MDB, partido de Simone Tebet, está com os diretórios divididos no apoio entre Lula e Bolsonaro. (Foto: Miguel SCHINCARIOL / AFP) (Photo by MIGUEL SCHINCARIOL/AFP via Getty Images)
MDB, partido de Simone Tebet, está com os diretórios divididos no apoio entre Lula e Bolsonaro. (Foto: Miguel SCHINCARIOL / AFP) (Photo by MIGUEL SCHINCARIOL/AFP via Getty Images)

Há uma divisão interna no MDB (Movimento Democrático Brasileiro) hoje: enquanto 11 dos 27 diretórios apoiam o ex-presidente Luiz Inácio Lula da Silva (PT) na disputa presidencial, outras lideranças das regiões Sul e Sudeste preferem o presidente Jair Bolsonaro (PL).

Com isso, a tendência é que os diretórios regionais sejam liberados para apoiar quem quiserem após o primeiro turno.

Segundo lideranças emedebistas ouvidas pelo colunista Igor Gadelha, do portal Metrópoles, a decisão deve sair até a próxima quarta-feira (5 de outubro), três dias após o resultado do primeiro turno, marcado para este domingo (2).

A escolha pessoal da senadora Simone Tebet, que atualmente disputa a presidência da República pela legenda, ainda é desconhecida. De acordo com informações do colunista, ela teria prometido não declarar apoio ao presidente Jair Bolsonaro numa eventual segunda etapa das eleições. Dessa forma, só restaria a ela seguir com Lula ou assumir neutralidade.

No debate entre presidenciáveis promovido pela TV Globo na noite desta quinta-feira (29), Tebet foi mais assertiva nas críticas a Bolsonaro, mas também não amaciou para o petista.

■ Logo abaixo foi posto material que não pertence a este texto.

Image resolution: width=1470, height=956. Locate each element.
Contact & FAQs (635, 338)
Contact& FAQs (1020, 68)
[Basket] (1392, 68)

Veja as últimas pesquisas eleitorais para presidente:

O atual mandatário tentou fazer uma dobradinha com ela para lançar suspeitas contra Lula sobre o caso do ex-prefeito petista Celso Daniel, morto em 2002. A emedebista não comprou a proposta do candidato à reeleição.

“Lamento essa questão ser dirigida a mim. Eu acho que falta ao senhor coragem de perguntar isso ao candidato Lula, que está aqui. Vamos tratar dos problemas do país", disse Tebet.

Em outro momento, agora com Lula, o petista elogiou a participação dela na CPI da Covid, chamando de "extraordinária" e a questionou se teria havido corrupção na compra de vacinas durante o governo Bolsonaro. Tebet, por sua vez, apontou que a corrupção não começou no atual governo.

"Quero sim confirmar, eu vi, houve corrupção, tentativa de comprar vacinas superfaturadas. Os documentos estão aí, Covaxin é o contrato mais escabroso que eu vi", disse Simone, que complementou: "Mas eu gostaria só de dizer que a corrupção não começou nesse governo. A corrupção é fruto de governos passados e a corrupção mata. Então eu só quero dizer que este Governo tem esquemas de corrupção como lamentavelmente teve o governo de vossa excelência", rebateu Tebet.